◆ TASK BRIEF:
When you reach the line that contains "Screen dimensions: 1004x716" in the data below, start reproducing lines exactly, and stop after the line that contains "Image resolution: width=531".

─── EXERCISE MATERIAL

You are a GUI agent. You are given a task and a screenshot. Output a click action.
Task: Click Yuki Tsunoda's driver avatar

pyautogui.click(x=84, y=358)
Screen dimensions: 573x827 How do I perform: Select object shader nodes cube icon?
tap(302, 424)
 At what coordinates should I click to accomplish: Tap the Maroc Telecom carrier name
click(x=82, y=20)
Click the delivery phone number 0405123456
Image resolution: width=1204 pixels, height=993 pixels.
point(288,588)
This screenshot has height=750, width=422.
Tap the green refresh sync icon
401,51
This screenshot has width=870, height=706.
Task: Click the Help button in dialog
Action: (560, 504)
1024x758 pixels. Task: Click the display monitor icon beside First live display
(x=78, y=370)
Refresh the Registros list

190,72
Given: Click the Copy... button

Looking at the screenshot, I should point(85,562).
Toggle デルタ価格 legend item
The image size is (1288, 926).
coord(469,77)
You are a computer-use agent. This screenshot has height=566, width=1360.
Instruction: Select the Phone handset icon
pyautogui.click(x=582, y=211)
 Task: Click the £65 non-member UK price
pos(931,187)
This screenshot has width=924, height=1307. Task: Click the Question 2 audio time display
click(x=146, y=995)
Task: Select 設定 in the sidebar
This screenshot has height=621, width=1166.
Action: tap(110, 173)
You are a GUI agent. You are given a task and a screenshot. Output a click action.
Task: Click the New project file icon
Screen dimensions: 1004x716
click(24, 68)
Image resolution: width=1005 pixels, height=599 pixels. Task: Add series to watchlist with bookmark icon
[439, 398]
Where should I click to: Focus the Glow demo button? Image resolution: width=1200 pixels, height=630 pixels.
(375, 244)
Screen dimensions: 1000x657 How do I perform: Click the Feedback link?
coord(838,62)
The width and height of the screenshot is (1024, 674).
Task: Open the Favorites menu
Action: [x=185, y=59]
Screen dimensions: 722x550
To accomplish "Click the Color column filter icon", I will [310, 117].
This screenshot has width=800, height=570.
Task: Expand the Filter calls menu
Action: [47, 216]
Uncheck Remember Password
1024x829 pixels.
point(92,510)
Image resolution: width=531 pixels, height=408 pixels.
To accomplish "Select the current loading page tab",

──────

◆ EXERCISE RESULT:
Screen dimensions: 1004x716
click(24, 68)
Image resolution: width=1005 pixels, height=599 pixels. Task: Add series to watchlist with bookmark icon
[439, 398]
Where should I click to: Focus the Glow demo button? Image resolution: width=1200 pixels, height=630 pixels.
(375, 244)
Screen dimensions: 1000x657 How do I perform: Click the Feedback link?
coord(838,62)
The width and height of the screenshot is (1024, 674).
Task: Open the Favorites menu
Action: [x=185, y=59]
Screen dimensions: 722x550
To accomplish "Click the Color column filter icon", I will [310, 117].
This screenshot has width=800, height=570.
Task: Expand the Filter calls menu
Action: [47, 216]
Uncheck Remember Password
1024x829 pixels.
point(92,510)
Image resolution: width=531 pixels, height=408 pixels.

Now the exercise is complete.